Und hier sind wir wieder bei meinen selbst auferlegten Investment-Regeln angekommen: Investiere nur in Sozial und ökologisch engagierte Unternehmen, weil sie gehen auch mit ihren Resourcen sorgsam um. Denn wer verantwortungsvoll mit seinem Personal – oder im Management-Sprech mit seinen „Human Resources“ – umgeht, der sorgt auch dafür, dass das Personal verantwortungsvoll mit den Paketen und Briefen der Kunden umgeht. Insofern greift die Post gerade Ihren eigenen Markenkern an. Ein Markenkern, der besagt, dass die Post ein sehr zuverlässiger Brief- und Paketlogistiker im gehobenen Segment ist, ist eine wertvolle Resource. Es ist die Resource, die rechtfertigt, Behördenpost und andere sensible Sendungen bearbeiten zu dürfen.

Je länger die Post sich hier einer Einigung verweigert, desto weniger von dieser eigenen Resource „Markenkern“ bleibt über. Und je stärker die Post versucht, die Pakete und Briefe der Kunden durch ortsfremde Personen ohne überprüften Hintergrund zustellen zu lassen, desto stärker der Vertrauensverlust in dieses Unternehmen und seine Leistungen. Je stärker der Vertrauensverlust, desto weniger Sendungen wird die Post in Zukunft erhalten.

Insofern sind die Versuche, Post durch Schüler, Studenten und Rentner austragen zu lassen, alles andere als förderlich. Vielleicht schafft man es mit diesen Unternehmensfremden, die den Streik quasi brechen, kurzfristig einen niedrigeren Tarif abzuschließen bzw. ein Ende des Streiks herbeizuzwingen. Aber langfristig dürfte diese Art von Streik den Markenkern der Post tief angekratzen, was wohl in Zukunft Umsatz und Gewinn senken wird. Und als Kunde ist mir nicht geholfen, nur zwischen zwei oder mehr „Billiganbietern“ im Postmarkt auswählen zu können, um wichtige Briefe, zum Beispiel meine Rechnungen an meine Kunden zu versenden. Kommen die Rechnungen nicht an, wird nicht bezahlt – und von was soll ich dann bitte meine Mitarbeiter zahlen?

....

### Anforderung
Gib den Übungstext vollständig und Wort für Wort wieder. Stütze dich allein auf den Übungstext.

....

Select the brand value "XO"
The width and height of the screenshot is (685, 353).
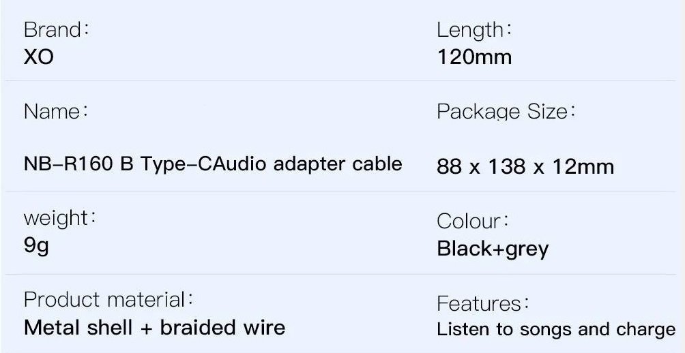(38, 57)
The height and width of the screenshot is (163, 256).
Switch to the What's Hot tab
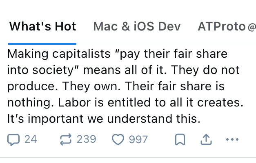42,27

....

### Übungsergebnis
Und hier sind wir wieder bei meinen selbst auferlegten Investment-Regeln angekommen: Investiere nur in Sozial und ökologisch engagierte Unternehmen, weil sie gehen auch mit ihren Resourcen sorgsam um. Denn wer verantwortungsvoll mit seinem Personal – oder im Management-Sprech mit seinen „Human Resources“ – umgeht, der sorgt auch dafür, dass das Personal verantwortungsvoll mit den Paketen und Briefen der Kunden umgeht. Insofern greift die Post gerade Ihren eigenen Markenkern an. Ein Markenkern, der besagt, dass die Post ein sehr zuverlässiger Brief- und Paketlogistiker im gehobenen Segment ist, ist eine wertvolle Resource. Es ist die Resource, die rechtfertigt, Behördenpost und andere sensible Sendungen bearbeiten zu dürfen.

Je länger die Post sich hier einer Einigung verweigert, desto weniger von dieser eigenen Resource „Markenkern“ bleibt über. Und je stärker die Post versucht, die Pakete und Briefe der Kunden durch ortsfremde Personen ohne überprüften Hintergrund zustellen zu lassen, desto stärker der Vertrauensverlust in dieses Unternehmen und seine Leistungen. Je stärker der Vertrauensverlust, desto weniger Sendungen wird die Post in Zukunft erhalten.

Insofern sind die Versuche, Post durch Schüler, Studenten und Rentner austragen zu lassen, alles andere als förderlich. Vielleicht schafft man es mit diesen Unternehmensfremden, die den Streik quasi brechen, kurzfristig einen niedrigeren Tarif abzuschließen bzw. ein Ende des Streiks herbeizuzwingen. Aber langfristig dürfte diese Art von Streik den Markenkern der Post tief angekratzen, was wohl in Zukunft Umsatz und Gewinn senken wird. Und als Kunde ist mir nicht geholfen, nur zwischen zwei oder mehr „Billiganbietern“ im Postmarkt auswählen zu können, um wichtige Briefe, zum Beispiel meine Rechnungen an meine Kunden zu versenden. Kommen die Rechnungen nicht an, wird nicht bezahlt – und von was soll ich dann bitte meine Mitarbeiter zahlen?